### Exercise goal
Search the entries for the word "dialog" and copy each line that has it.

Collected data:
---
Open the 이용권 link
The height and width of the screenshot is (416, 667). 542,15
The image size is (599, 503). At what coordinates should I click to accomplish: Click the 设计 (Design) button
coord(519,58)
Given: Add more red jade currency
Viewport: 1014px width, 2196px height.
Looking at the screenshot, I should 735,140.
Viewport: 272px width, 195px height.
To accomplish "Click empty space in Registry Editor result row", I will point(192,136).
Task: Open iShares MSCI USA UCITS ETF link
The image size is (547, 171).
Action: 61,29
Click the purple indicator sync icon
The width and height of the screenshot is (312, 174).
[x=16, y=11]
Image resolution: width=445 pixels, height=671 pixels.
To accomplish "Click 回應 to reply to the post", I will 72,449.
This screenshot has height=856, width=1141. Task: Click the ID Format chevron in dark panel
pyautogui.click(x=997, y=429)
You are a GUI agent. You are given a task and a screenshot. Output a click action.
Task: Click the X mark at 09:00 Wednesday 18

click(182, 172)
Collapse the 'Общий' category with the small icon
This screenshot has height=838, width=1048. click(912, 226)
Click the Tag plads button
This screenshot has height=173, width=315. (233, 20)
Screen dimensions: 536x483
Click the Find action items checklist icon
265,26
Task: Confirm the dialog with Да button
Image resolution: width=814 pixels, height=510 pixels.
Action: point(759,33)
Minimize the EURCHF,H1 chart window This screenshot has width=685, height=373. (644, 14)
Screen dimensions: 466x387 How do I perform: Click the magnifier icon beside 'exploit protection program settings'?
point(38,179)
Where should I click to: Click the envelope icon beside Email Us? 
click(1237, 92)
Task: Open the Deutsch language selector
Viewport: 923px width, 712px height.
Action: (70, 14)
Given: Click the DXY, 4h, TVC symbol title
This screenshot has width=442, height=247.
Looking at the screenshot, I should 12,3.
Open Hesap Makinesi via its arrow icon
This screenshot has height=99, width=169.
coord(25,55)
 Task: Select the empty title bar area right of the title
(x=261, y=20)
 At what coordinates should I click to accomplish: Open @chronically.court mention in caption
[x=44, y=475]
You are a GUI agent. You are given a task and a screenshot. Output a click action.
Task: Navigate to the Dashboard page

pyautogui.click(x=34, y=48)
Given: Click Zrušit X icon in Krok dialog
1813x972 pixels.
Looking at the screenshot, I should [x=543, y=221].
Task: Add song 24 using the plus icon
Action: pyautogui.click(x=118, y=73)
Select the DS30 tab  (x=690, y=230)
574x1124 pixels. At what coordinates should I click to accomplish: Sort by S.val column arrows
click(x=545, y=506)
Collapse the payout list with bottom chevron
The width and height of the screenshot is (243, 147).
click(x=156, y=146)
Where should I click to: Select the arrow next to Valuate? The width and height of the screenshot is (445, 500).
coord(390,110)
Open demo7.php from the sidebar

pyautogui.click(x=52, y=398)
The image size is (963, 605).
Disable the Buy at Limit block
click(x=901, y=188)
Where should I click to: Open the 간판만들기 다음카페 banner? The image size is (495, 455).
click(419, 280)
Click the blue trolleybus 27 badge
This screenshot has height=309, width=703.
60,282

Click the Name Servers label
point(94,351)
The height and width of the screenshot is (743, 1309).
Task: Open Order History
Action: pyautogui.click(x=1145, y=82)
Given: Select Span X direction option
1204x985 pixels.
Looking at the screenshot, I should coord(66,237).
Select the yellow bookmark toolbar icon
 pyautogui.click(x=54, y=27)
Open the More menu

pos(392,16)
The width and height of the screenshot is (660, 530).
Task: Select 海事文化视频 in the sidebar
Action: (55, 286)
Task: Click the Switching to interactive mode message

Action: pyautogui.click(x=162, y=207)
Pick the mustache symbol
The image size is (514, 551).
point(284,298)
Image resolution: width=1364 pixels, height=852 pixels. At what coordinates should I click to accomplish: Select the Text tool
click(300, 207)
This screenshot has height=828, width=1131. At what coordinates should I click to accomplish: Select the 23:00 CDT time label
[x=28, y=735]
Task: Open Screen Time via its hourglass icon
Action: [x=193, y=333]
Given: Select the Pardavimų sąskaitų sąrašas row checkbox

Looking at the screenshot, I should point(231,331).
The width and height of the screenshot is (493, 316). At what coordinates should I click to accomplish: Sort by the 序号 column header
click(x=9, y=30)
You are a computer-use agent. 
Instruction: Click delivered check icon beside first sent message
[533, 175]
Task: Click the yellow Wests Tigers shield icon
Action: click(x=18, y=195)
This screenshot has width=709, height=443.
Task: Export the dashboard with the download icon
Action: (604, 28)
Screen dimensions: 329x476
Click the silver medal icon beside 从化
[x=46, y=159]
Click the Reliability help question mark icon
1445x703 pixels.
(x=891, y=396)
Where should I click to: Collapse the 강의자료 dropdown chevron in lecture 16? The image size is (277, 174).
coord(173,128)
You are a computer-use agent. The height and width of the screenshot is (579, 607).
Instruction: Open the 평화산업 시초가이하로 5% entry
---
### Answer for this exercise
Task: Confirm the dialog with Да button
Given: Click Zrušit X icon in Krok dialog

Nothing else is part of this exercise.